### Stored items
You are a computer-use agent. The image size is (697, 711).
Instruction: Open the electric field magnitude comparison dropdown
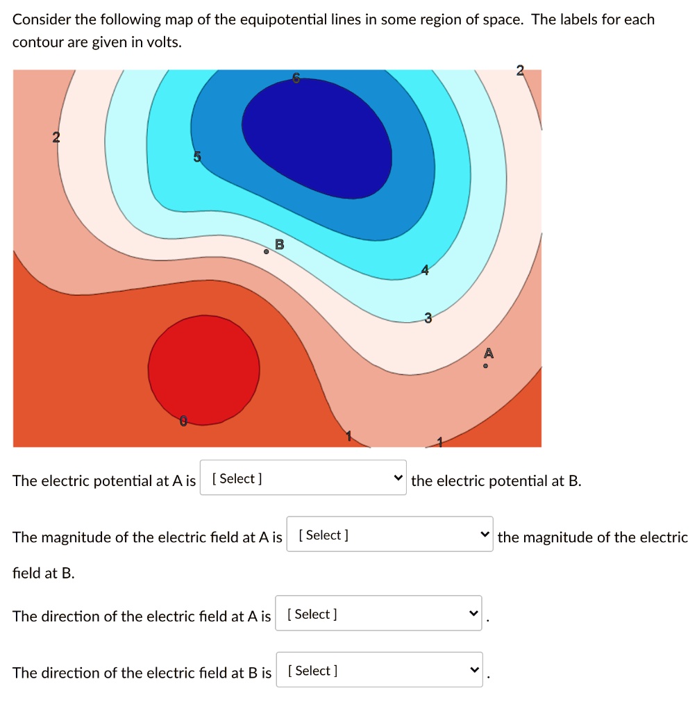(x=389, y=533)
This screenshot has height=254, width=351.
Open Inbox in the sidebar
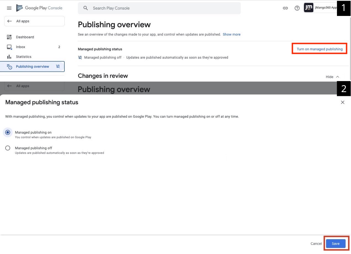pyautogui.click(x=20, y=47)
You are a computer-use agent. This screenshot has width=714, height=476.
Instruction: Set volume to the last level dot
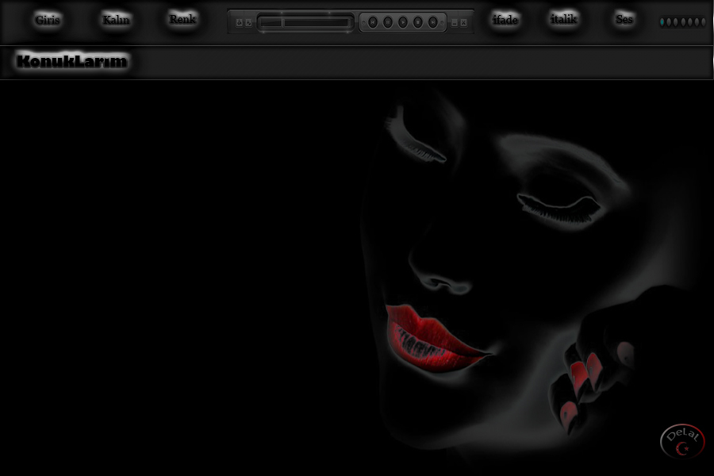(703, 22)
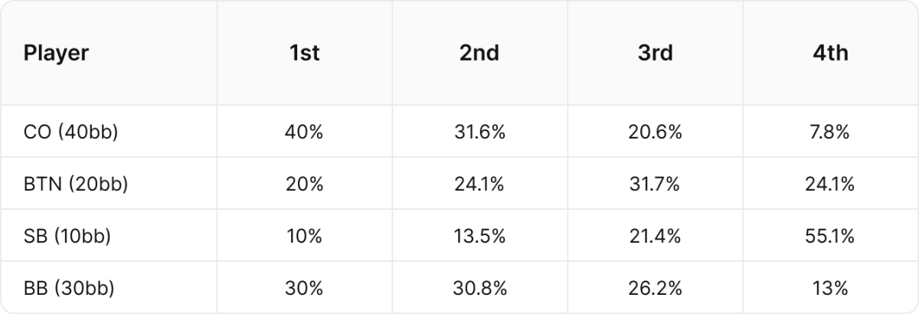The height and width of the screenshot is (314, 919).
Task: Click the 13% cell in BB row
Action: tap(831, 288)
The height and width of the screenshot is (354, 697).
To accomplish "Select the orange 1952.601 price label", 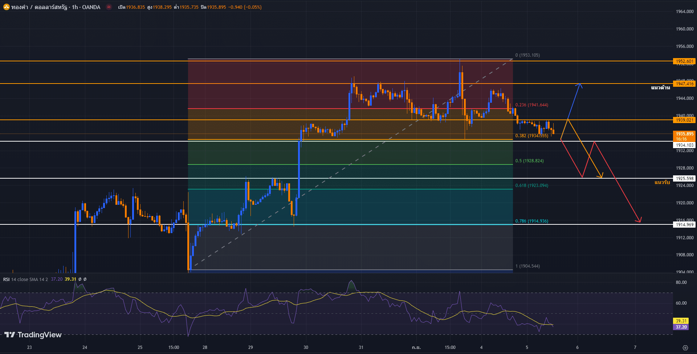I will coord(684,61).
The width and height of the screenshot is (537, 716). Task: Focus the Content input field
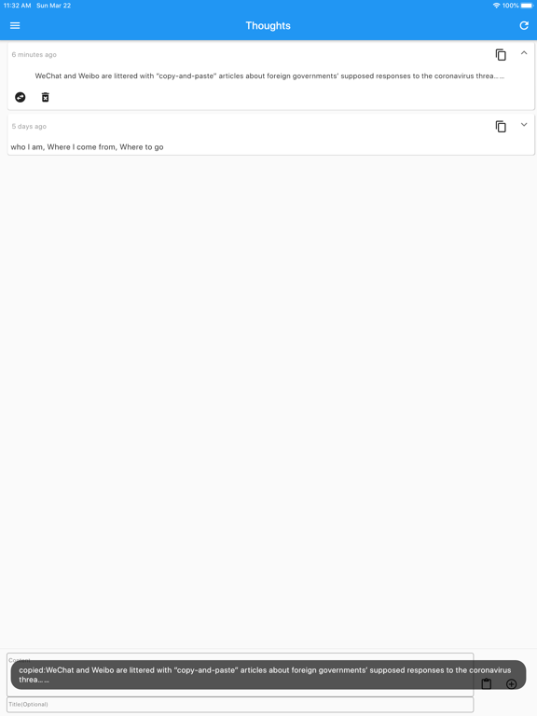241,675
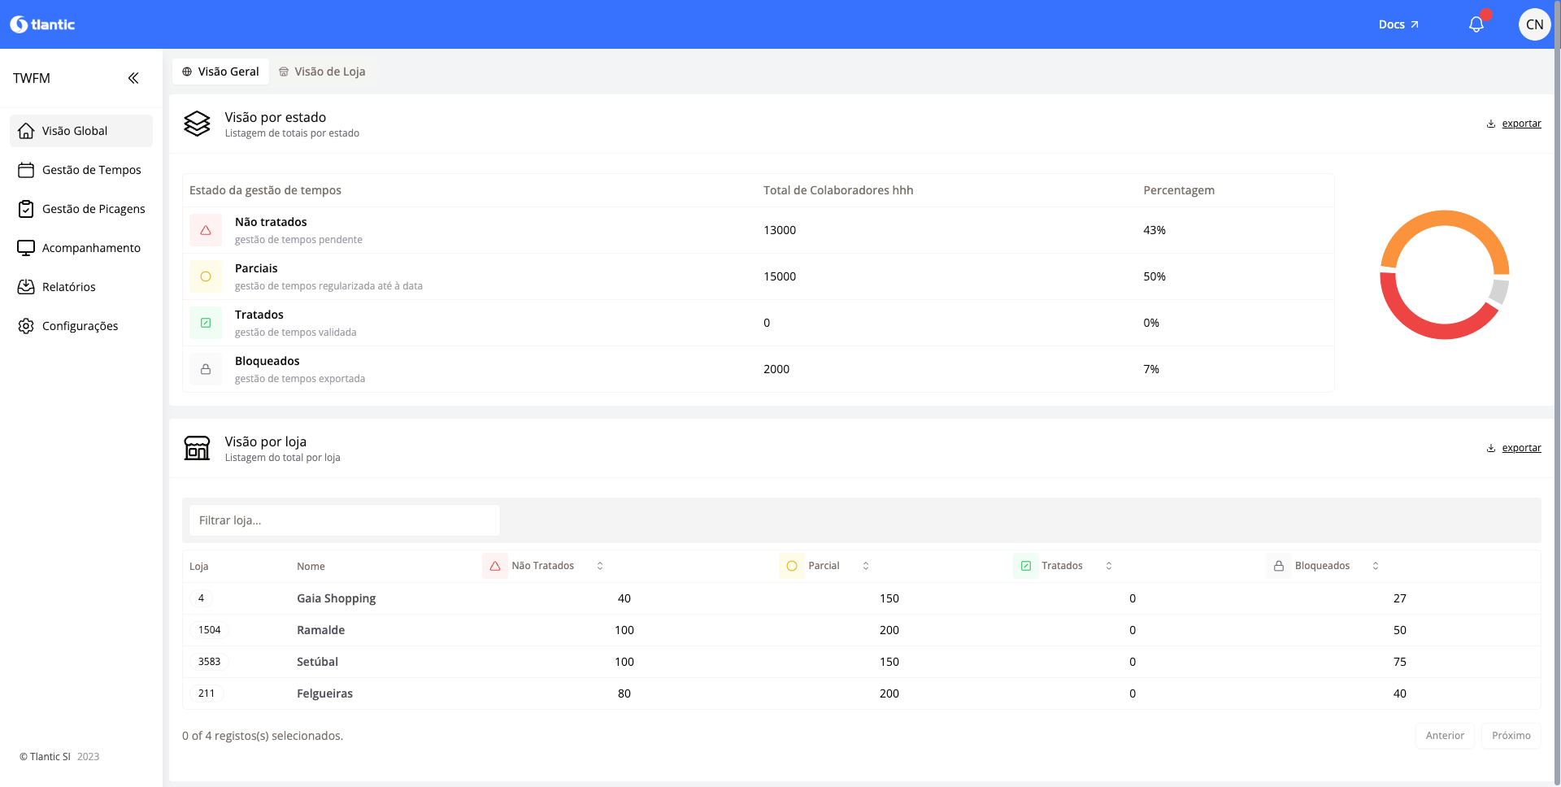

### Task goal
Leaving pictures out, output the lines of the data above from the one with "This screenshot has height=254, width=351." through the one with "You are a computer-use agent. This", word for word.

### Task output
This screenshot has height=254, width=351.
Open Inbox in the sidebar
pyautogui.click(x=20, y=47)
You are a computer-use agent. This screenshot has width=714, height=476.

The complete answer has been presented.